MADRID (SPAGNA) - Non c’è Sami Khedira, ma in realtà i bianconeri - giocatori, tifosi - sono tutti con lui. Il campione tedesco non ha infatti preso parte alla trasferta di Madrid per la sfida d’andata degli ottavi di Champions League in programma questa sera a causa di problemi fisici che destano più ansia e apprensione rispetto a qualche contrattura o lesione muscolare. Per la precisione, citando il bollettino medico diramato dalla società, Khedira è «rimasto a Torino per degli accertamenti medici, dai quali è emersa l’opportunità di effettuare uno studio elettrofisiologico ed eventuale trattamento di una aritmia atriale». Cioè, in parole più povere, una alterazione del normale battito cardiaco.

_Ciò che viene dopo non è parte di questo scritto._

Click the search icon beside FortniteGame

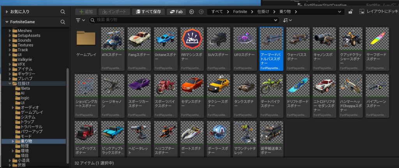(63, 22)
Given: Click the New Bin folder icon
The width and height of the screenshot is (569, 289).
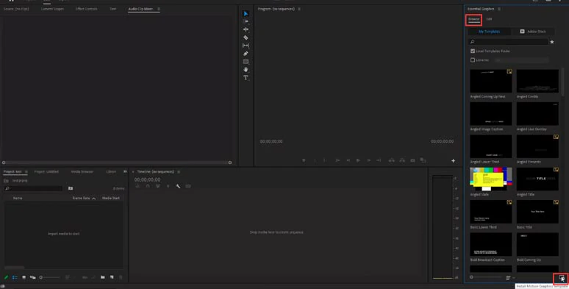Looking at the screenshot, I should click(x=103, y=277).
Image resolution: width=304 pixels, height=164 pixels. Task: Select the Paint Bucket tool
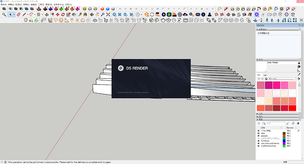tap(85, 15)

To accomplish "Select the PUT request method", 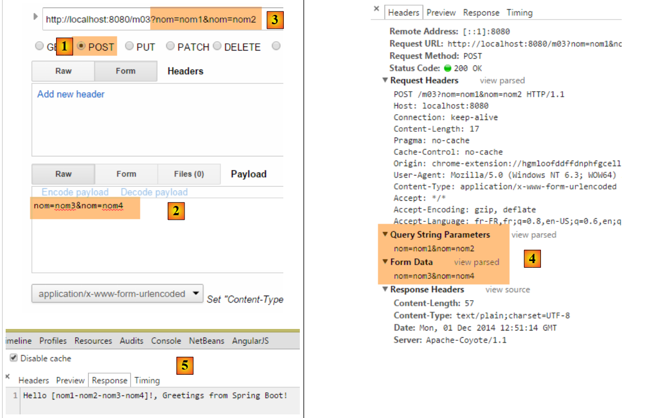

NUOVI ESAMI - Ovviamente la speranza è che quanto riscontrato - e quanto ancora da appurare più nei dettagli - sia risolvibile nel giro di poche settimane, magari addirittura giorni. Lo studio elettrofisiologico servirà proprio per andare a fondo della questione: si tratta di un esame (microsonde introdotte nel cuore attraverso le vene che stimolano e registrano l’attività cardiaca) utile a valutare il tipo e l’entità della aritmia. Di conseguenza, a stilare una prognosi.